Our health care finance machinery is a mess, but I can still wear myself out in the boat

Friday morning I did a gym session.  Then, after lunch, I went to have my M.R.I. done.  And when I got to the place, I was informed that my insurance company had rejected the procedure.  I was supposed to get a phone call in advance, but apparently somebody in the office had written down my phone number incorrectly.

So I came back home.  There's a process by which my doctor can persuade the insurance meisters to reconsider, but that won't happen until a new business week is underway.  And so, thanks to an industry whose overlords have dedicated their lives to making the world a worse place to live, I'll have to grin and bear my discomfort a little longer.
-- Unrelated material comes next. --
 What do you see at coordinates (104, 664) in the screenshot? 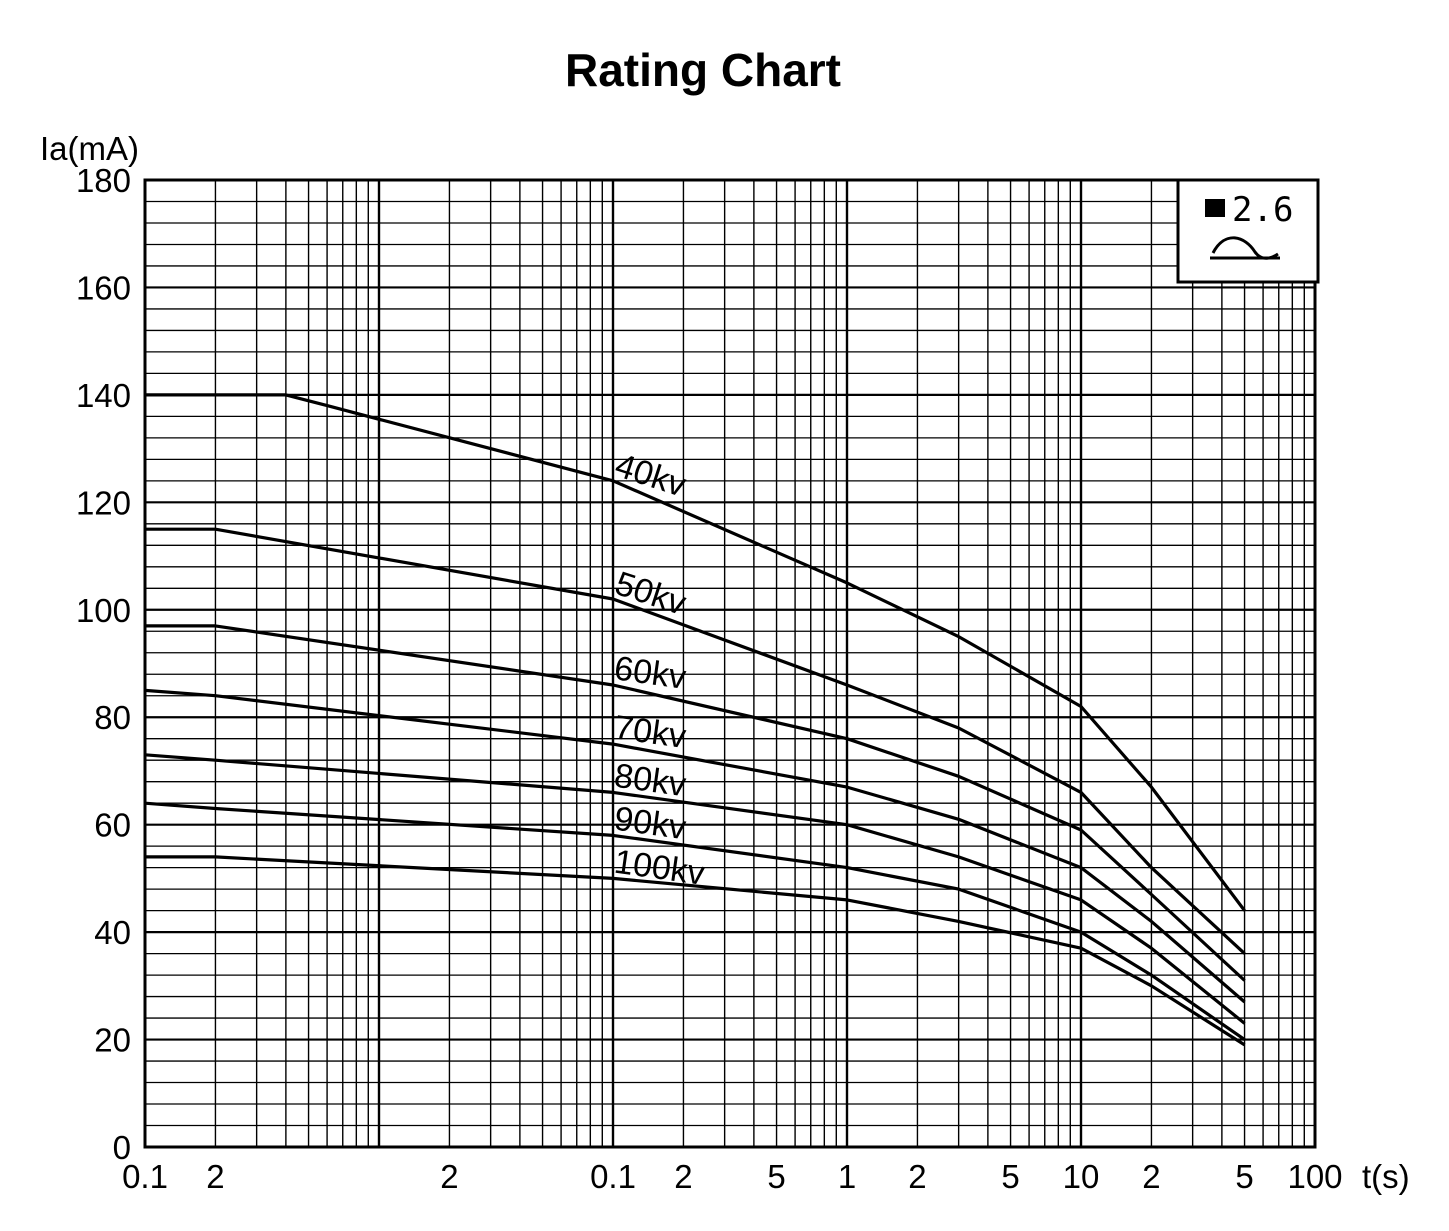
I see `y-tick-labels: 0 20 40 60 80 100 120 140 160 180` at bounding box center [104, 664].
Yesterday I went down to the river to paddle on a cool, overcast morning.  I wanted to do some long-ish sprints for pace work, and I decided to do several 1000-meter pieces downstream out on the Mississippi, starting a new one every 10th minute.  My goal was to do each one in 3 minutes flat (a 20-kilometers-per-hour average pace).  As it turned out, my times were 2:57, 3:34, and 3:13.
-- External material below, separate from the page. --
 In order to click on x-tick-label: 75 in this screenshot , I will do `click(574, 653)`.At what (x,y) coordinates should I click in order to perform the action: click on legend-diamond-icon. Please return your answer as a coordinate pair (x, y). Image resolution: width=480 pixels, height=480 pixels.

There was a good reason for that broad variation in times.  At 24.2 feet on the Memphis gauge, the river had a strong flow; and a brisk north breeze was helpful for speedy times as well.  But there was another variable: the topography of the water surface.  During the first piece the surface was glassy smooth, and my speed rose as high as 21 kph a couple of times.  But during the recovery interval before the second piece, a big barge rig driven by two towboats came charging upriver, churning the river into a sloppy mess.  That slowed my hull speed during the second piece and disrupted my rhythm, but more significant than that, it wrecked my concentration and tensed my muscles.  The water is still very cold at this time of year, and my desire not to swim made it impossible for me to relax.  And so the second piece was a full 37 seconds slower than the first.  The water had calmed down some by the start of the third piece, but not enough for me to get locked back in.  I finished the workout frustrated, but I knew there was no reason to write it all off as a failure.  Unexpected disruptions are just a fact of life for any outdoor wilderness sport.  My arms and shoulders were aching from the de-tuned half-stroke-half-brace strokes I'd done in the second and third pieces, and once I was back in the protected waters of the harbor I tried to calm down and get back to good solid strokes.

This morning it was time to do something longer, and I elected to leave the harbor, paddle up the Mississippi, paddle up to the Wolf River to the Danny Thomas Boulevard bridge, and turn and come back.  The wind was light, and there was very little barge traffic to interfere with the proceedings.  Just like I like to break two hours when I paddle around the Loosahatchie Bar, I like to break 110 minutes when I do what I did today.  Such is the way my regimented, obsessive-compulsive brain works.  As I came back down from my turnaround point I reached the mouth of the Wolf at the 81-minute mark, meaning I would have to hoof it to be back at my dock by 110.  I pushed the pace down the Mississippi and when I re-entered the harbor with 12 and a half minutes to go, I knew I would make it but not without keeping the power on for a few more minutes.  Once I was north of the Hernando DeSoto Bridge I finally let myself back off the intensity so that my heart rate could settle down the rest of the way.  I was back at the dock about 20 seconds shy of 110 minutes.  I'm now spending the rest of the day thoroughly tired as a reward for my effort.

Tomorrow will be a rest day, and I'll be spending some of it seeing what I can find out about my chances of an affordable magnetic resonance image.